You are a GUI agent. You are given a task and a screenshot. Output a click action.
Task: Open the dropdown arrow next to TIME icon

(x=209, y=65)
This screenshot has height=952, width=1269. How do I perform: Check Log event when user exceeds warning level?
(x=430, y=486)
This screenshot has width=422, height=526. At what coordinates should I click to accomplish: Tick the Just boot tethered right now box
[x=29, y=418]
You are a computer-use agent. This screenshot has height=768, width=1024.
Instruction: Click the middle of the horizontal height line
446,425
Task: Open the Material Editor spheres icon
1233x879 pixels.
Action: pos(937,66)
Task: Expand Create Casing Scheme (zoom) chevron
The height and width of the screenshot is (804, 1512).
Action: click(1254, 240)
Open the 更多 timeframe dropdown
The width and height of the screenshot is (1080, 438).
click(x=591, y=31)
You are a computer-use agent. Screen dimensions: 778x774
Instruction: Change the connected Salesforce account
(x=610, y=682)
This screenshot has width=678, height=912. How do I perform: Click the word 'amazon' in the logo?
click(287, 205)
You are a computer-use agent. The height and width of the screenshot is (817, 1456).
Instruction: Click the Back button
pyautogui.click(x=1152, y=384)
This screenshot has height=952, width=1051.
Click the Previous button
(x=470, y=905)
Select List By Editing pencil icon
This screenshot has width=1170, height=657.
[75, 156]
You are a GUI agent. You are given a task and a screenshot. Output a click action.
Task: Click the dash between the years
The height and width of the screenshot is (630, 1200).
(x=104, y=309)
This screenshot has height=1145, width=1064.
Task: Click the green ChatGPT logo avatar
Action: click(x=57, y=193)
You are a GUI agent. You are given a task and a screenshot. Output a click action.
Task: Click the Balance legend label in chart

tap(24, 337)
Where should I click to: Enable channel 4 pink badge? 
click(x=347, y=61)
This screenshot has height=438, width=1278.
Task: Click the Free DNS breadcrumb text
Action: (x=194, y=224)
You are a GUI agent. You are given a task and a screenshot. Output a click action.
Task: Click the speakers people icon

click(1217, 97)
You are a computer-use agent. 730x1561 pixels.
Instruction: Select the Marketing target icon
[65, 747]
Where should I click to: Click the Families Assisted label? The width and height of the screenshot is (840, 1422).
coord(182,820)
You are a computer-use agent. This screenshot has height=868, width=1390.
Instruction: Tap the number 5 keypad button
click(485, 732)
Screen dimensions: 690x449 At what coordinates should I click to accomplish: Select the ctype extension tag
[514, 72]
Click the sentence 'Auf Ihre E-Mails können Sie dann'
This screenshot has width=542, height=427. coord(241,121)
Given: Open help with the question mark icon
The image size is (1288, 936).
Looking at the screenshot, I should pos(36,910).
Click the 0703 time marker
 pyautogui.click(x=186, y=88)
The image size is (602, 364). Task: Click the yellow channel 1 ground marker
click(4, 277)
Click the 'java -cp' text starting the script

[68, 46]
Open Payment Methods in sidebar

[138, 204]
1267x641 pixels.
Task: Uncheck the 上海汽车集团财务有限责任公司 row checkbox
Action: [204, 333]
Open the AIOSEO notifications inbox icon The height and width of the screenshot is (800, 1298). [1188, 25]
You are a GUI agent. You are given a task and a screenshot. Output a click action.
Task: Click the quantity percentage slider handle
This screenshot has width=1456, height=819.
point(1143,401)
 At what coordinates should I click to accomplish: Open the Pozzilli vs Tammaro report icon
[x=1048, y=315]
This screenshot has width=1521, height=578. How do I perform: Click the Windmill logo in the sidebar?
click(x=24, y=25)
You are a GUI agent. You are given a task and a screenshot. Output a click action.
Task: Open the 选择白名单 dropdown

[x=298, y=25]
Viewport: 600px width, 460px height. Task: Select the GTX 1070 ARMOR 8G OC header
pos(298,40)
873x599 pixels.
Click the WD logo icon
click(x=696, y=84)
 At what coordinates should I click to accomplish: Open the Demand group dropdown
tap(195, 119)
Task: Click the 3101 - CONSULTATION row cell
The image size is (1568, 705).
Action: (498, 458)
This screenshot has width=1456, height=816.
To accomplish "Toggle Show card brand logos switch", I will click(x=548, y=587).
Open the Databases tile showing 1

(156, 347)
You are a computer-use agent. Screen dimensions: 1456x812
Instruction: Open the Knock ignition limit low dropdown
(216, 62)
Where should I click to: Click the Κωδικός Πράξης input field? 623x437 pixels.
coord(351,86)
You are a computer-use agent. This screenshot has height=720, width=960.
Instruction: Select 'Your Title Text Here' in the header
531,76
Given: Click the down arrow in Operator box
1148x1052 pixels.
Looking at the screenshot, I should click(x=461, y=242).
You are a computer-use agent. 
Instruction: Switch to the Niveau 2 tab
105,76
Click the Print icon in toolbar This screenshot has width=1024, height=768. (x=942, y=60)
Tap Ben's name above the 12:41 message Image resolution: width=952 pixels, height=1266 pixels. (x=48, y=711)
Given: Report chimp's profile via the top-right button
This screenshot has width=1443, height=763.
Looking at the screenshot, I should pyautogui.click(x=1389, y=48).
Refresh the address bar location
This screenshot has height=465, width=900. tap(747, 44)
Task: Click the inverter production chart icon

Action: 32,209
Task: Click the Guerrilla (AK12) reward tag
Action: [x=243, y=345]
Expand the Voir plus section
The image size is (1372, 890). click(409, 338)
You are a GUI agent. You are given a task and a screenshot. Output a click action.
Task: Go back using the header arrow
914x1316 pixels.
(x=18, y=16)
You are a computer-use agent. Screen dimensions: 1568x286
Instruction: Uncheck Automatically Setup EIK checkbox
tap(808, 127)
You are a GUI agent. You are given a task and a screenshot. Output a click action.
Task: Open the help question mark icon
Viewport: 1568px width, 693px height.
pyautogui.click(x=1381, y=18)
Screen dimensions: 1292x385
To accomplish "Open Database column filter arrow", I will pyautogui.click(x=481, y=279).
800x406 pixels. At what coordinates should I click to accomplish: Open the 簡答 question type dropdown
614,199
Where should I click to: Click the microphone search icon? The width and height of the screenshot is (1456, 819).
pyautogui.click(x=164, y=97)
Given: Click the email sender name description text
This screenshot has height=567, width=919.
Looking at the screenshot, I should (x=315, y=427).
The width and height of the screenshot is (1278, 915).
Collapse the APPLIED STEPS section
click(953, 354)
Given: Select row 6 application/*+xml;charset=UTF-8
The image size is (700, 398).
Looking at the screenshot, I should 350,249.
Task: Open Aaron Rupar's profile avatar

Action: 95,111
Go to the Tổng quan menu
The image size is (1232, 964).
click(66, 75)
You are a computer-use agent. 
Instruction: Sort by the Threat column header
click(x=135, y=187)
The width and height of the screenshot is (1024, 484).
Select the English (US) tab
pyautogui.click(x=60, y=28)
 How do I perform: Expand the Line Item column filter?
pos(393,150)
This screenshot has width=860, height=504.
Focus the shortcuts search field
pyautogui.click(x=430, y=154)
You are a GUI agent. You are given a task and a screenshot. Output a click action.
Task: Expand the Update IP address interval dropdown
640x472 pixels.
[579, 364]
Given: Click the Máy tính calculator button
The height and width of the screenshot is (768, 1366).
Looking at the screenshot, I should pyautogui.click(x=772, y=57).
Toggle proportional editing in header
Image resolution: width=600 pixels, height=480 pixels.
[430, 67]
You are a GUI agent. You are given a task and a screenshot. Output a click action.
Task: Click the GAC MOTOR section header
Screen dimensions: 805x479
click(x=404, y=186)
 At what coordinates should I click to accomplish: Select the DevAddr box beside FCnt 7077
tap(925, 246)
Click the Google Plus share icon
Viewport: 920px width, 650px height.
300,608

= = = = = = =

Would you reproduce the full listing shown above, word for word?

You are a GUI agent. You are given a task and a screenshot. Output a click action.
Task: Open the dropdown arrow next to TIME icon

(x=209, y=65)
This screenshot has height=952, width=1269. How do I perform: Check Log event when user exceeds warning level?
(x=430, y=486)
This screenshot has width=422, height=526. At what coordinates should I click to accomplish: Tick the Just boot tethered right now box
[x=29, y=418]
You are a computer-use agent. This screenshot has height=768, width=1024.
Instruction: Click the middle of the horizontal height line
446,425
Task: Open the Material Editor spheres icon
1233x879 pixels.
Action: pos(937,66)
Task: Expand Create Casing Scheme (zoom) chevron
The height and width of the screenshot is (804, 1512).
Action: click(1254, 240)
Open the 更多 timeframe dropdown
The width and height of the screenshot is (1080, 438).
click(x=591, y=31)
You are a computer-use agent. Screen dimensions: 778x774
Instruction: Change the connected Salesforce account
(x=610, y=682)
This screenshot has width=678, height=912. How do I perform: Click the word 'amazon' in the logo?
click(287, 205)
You are a computer-use agent. The height and width of the screenshot is (817, 1456).
Instruction: Click the Back button
pyautogui.click(x=1152, y=384)
This screenshot has height=952, width=1051.
Click the Previous button
(x=470, y=905)
Select List By Editing pencil icon
This screenshot has width=1170, height=657.
[75, 156]
You are a GUI agent. You are given a task and a screenshot. Output a click action.
Task: Click the dash between the years
The height and width of the screenshot is (630, 1200).
(x=104, y=309)
This screenshot has height=1145, width=1064.
Task: Click the green ChatGPT logo avatar
Action: click(x=57, y=193)
You are a GUI agent. You are given a task and a screenshot. Output a click action.
Task: Click the Balance legend label in chart

tap(24, 337)
Where should I click to: Enable channel 4 pink badge? 
click(x=347, y=61)
This screenshot has height=438, width=1278.
Task: Click the Free DNS breadcrumb text
Action: (x=194, y=224)
You are a GUI agent. You are given a task and a screenshot. Output a click action.
Task: Click the speakers people icon

click(1217, 97)
You are a computer-use agent. 730x1561 pixels.
Instruction: Select the Marketing target icon
[65, 747]
Where should I click to: Click the Families Assisted label? The width and height of the screenshot is (840, 1422).
coord(182,820)
You are a computer-use agent. This screenshot has height=868, width=1390.
Instruction: Tap the number 5 keypad button
click(485, 732)
Screen dimensions: 690x449 At what coordinates should I click to accomplish: Select the ctype extension tag
[514, 72]
Click the sentence 'Auf Ihre E-Mails können Sie dann'
This screenshot has width=542, height=427. coord(241,121)
Given: Open help with the question mark icon
The image size is (1288, 936).
Looking at the screenshot, I should pos(36,910).
Click the 0703 time marker
 pyautogui.click(x=186, y=88)
The image size is (602, 364). Task: Click the yellow channel 1 ground marker
click(4, 277)
Click the 'java -cp' text starting the script

[68, 46]
Open Payment Methods in sidebar

[138, 204]
1267x641 pixels.
Task: Uncheck the 上海汽车集团财务有限责任公司 row checkbox
Action: [204, 333]
Open the AIOSEO notifications inbox icon The height and width of the screenshot is (800, 1298). [1188, 25]
You are a GUI agent. You are given a task and a screenshot. Output a click action.
Task: Click the quantity percentage slider handle
This screenshot has width=1456, height=819.
point(1143,401)
 At what coordinates should I click to accomplish: Open the Pozzilli vs Tammaro report icon
[x=1048, y=315]
This screenshot has width=1521, height=578. How do I perform: Click the Windmill logo in the sidebar?
click(x=24, y=25)
You are a GUI agent. You are given a task and a screenshot. Output a click action.
Task: Open the 选择白名单 dropdown

[x=298, y=25]
Viewport: 600px width, 460px height. Task: Select the GTX 1070 ARMOR 8G OC header
pos(298,40)
873x599 pixels.
Click the WD logo icon
click(x=696, y=84)
 At what coordinates should I click to accomplish: Open the Demand group dropdown
tap(195, 119)
Task: Click the 3101 - CONSULTATION row cell
The image size is (1568, 705).
Action: (498, 458)
This screenshot has width=1456, height=816.
To accomplish "Toggle Show card brand logos switch", I will click(x=548, y=587).
Open the Databases tile showing 1

(156, 347)
You are a computer-use agent. Screen dimensions: 1456x812
Instruction: Open the Knock ignition limit low dropdown
(216, 62)
Where should I click to: Click the Κωδικός Πράξης input field? 623x437 pixels.
coord(351,86)
You are a computer-use agent. This screenshot has height=720, width=960.
Instruction: Select 'Your Title Text Here' in the header
531,76
Given: Click the down arrow in Operator box
1148x1052 pixels.
Looking at the screenshot, I should click(x=461, y=242).
You are a computer-use agent. 
Instruction: Switch to the Niveau 2 tab
105,76
Click the Print icon in toolbar This screenshot has width=1024, height=768. (x=942, y=60)
Tap Ben's name above the 12:41 message Image resolution: width=952 pixels, height=1266 pixels. (x=48, y=711)
Given: Report chimp's profile via the top-right button
This screenshot has width=1443, height=763.
Looking at the screenshot, I should pyautogui.click(x=1389, y=48).
Refresh the address bar location
This screenshot has height=465, width=900. tap(747, 44)
Task: Click the inverter production chart icon

Action: 32,209
Task: Click the Guerrilla (AK12) reward tag
Action: [x=243, y=345]
Expand the Voir plus section
The image size is (1372, 890). click(409, 338)
You are a GUI agent. You are given a task and a screenshot. Output a click action.
Task: Go back using the header arrow
914x1316 pixels.
(x=18, y=16)
You are a computer-use agent. Screen dimensions: 1568x286
Instruction: Uncheck Automatically Setup EIK checkbox
tap(808, 127)
You are a GUI agent. You are given a task and a screenshot. Output a click action.
Task: Open the help question mark icon
Viewport: 1568px width, 693px height.
pyautogui.click(x=1381, y=18)
Screen dimensions: 1292x385
To accomplish "Open Database column filter arrow", I will pyautogui.click(x=481, y=279).
800x406 pixels. At what coordinates should I click to accomplish: Open the 簡答 question type dropdown
614,199
Where should I click to: Click the microphone search icon? The width and height of the screenshot is (1456, 819).
pyautogui.click(x=164, y=97)
Given: Click the email sender name description text
This screenshot has height=567, width=919.
Looking at the screenshot, I should (x=315, y=427).
The width and height of the screenshot is (1278, 915).
Collapse the APPLIED STEPS section
click(953, 354)
Given: Select row 6 application/*+xml;charset=UTF-8
The image size is (700, 398).
Looking at the screenshot, I should 350,249.
Task: Open Aaron Rupar's profile avatar

Action: 95,111
Go to the Tổng quan menu
The image size is (1232, 964).
click(66, 75)
You are a computer-use agent. 
Instruction: Sort by the Threat column header
click(x=135, y=187)
The width and height of the screenshot is (1024, 484).
Select the English (US) tab
pyautogui.click(x=60, y=28)
 How do I perform: Expand the Line Item column filter?
pos(393,150)
This screenshot has width=860, height=504.
Focus the shortcuts search field
pyautogui.click(x=430, y=154)
You are a GUI agent. You are given a task and a screenshot. Output a click action.
Task: Expand the Update IP address interval dropdown
640x472 pixels.
[579, 364]
Given: Click the Máy tính calculator button
The height and width of the screenshot is (768, 1366).
Looking at the screenshot, I should pyautogui.click(x=772, y=57).
Toggle proportional editing in header
Image resolution: width=600 pixels, height=480 pixels.
[430, 67]
You are a GUI agent. You are given a task and a screenshot. Output a click action.
Task: Click the GAC MOTOR section header
Screen dimensions: 805x479
click(x=404, y=186)
 At what coordinates should I click to accomplish: Select the DevAddr box beside FCnt 7077
tap(925, 246)
Click the Google Plus share icon
Viewport: 920px width, 650px height.
300,608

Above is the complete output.